(Exercise passage Opens)

All SARS-CoV-2 clades fade out

A "SVAH expansion pack": Variants of concern are not intrinsically more fit, and both pre-VOCs and VOCs seem to lose growing-power over time.

Dec 08, 2022

A follow-up to the Should variants actually happen? series.

Brian makes the case for the “Variants of Concern” not being uniformly more fit (so, fitness does not result from nor explain their simultaneous, seismic bursts of “experimental” mutation); and makes a video of all the variants fading out over time (just skip the first part and scroll to the bottom!).

v. Addendum Myth: The “Variants of Concern” were more intrinsically fit

Markael Luterra challenged my focus on adaptive immune evasion in the comments of yesterday’s post, proposing, instead, that the variants might putatively be explained by innate immune evasion or gains in infectiousness; both of which I would characterize as intrinsic gains in fitness.

This leads me to the realization that I did not substantiate my off-hand remark about the variants not being intrinsically more fit: At least, not in aggregate. The VOCs were not uniformly successful (natural or unnatural) “experiments.”

So, even though the lesser VOCs have enough a “foothold” to generate a few thousand sequences, thus defining a true clade (as opposed to one-off mutants that land above the trend for mutation distance, but do not form lineages), they are not, in fact, uniformly better at growth vs. the background rates.

The best visualization here builds off of Trevor Bedford’s presentation of September, 2021, which was followed up in a pre-print this January.1 Bedford’s team is attempting to show that having a lot of nonsynonymous (amino acid-changing) mutation on the S1 head of the spike protein confers a growth advantage.

I would criticize this overly math-y conclusion on many levels, but my purpose here is merely to co-opt their "clade growth" analysis to show that very few of the variant clades were actually more growth-y than pre-VOC clades (using a globally sampled set of sequences from the late 2019 to May 21, 2021).

(Exercise passage Closes)

_Instructions_
[1] Please list every person named in the SARS-CoV-2 clades post.
[2] Copy the stretch of the SARS-CoV-2 clades post from "All SARS-CoV-2 clades" through "actually happen? series.".
The material that follows has nothing to do with the SARS-CoV-2 clades post.

(Provided material Opens)

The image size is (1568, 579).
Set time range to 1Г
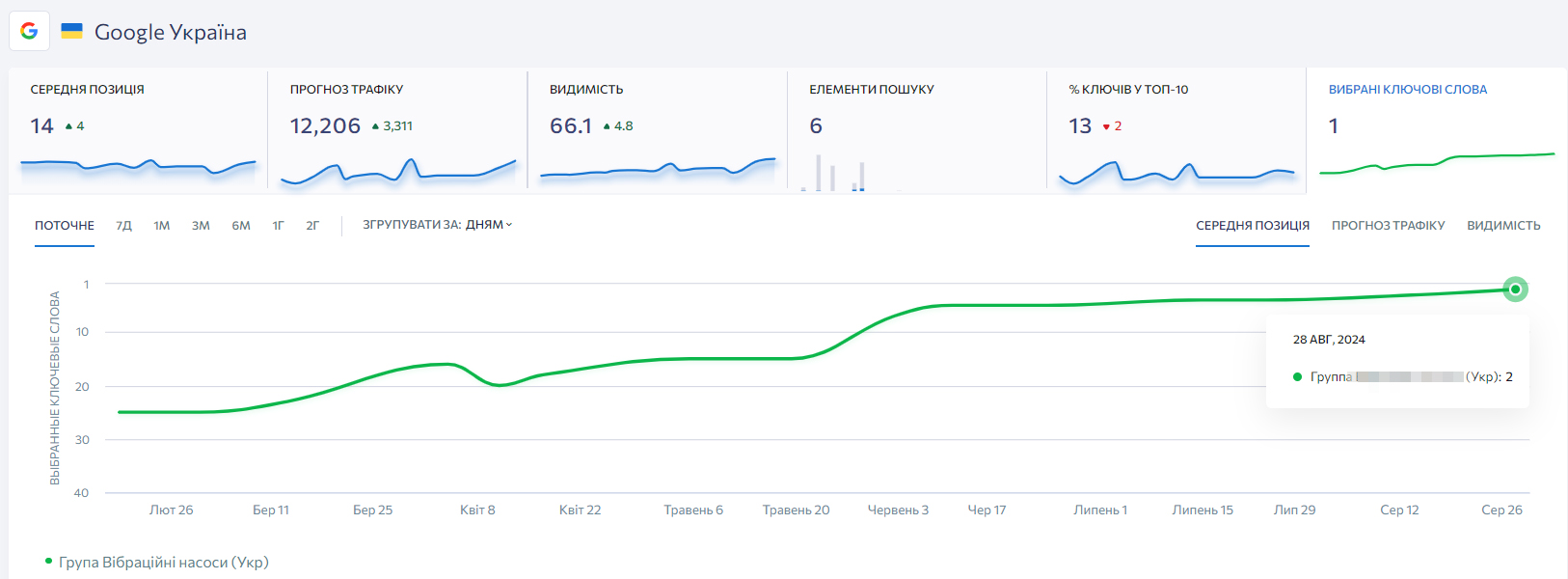click(278, 226)
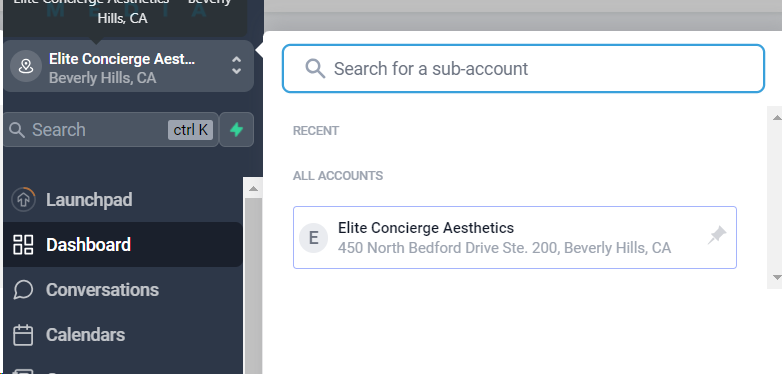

(Provided material Closes)

_Answers by item_
[1] Brian, Markael Luterra, Trevor Bedford

[2]
All SARS-CoV-2 clades fade out

A "SVAH expansion pack": Variants of concern are not intrinsically more fit, and both pre-VOCs and VOCs seem to lose growing-power over time.

Dec 08, 2022

A follow-up to the Should variants actually happen? series.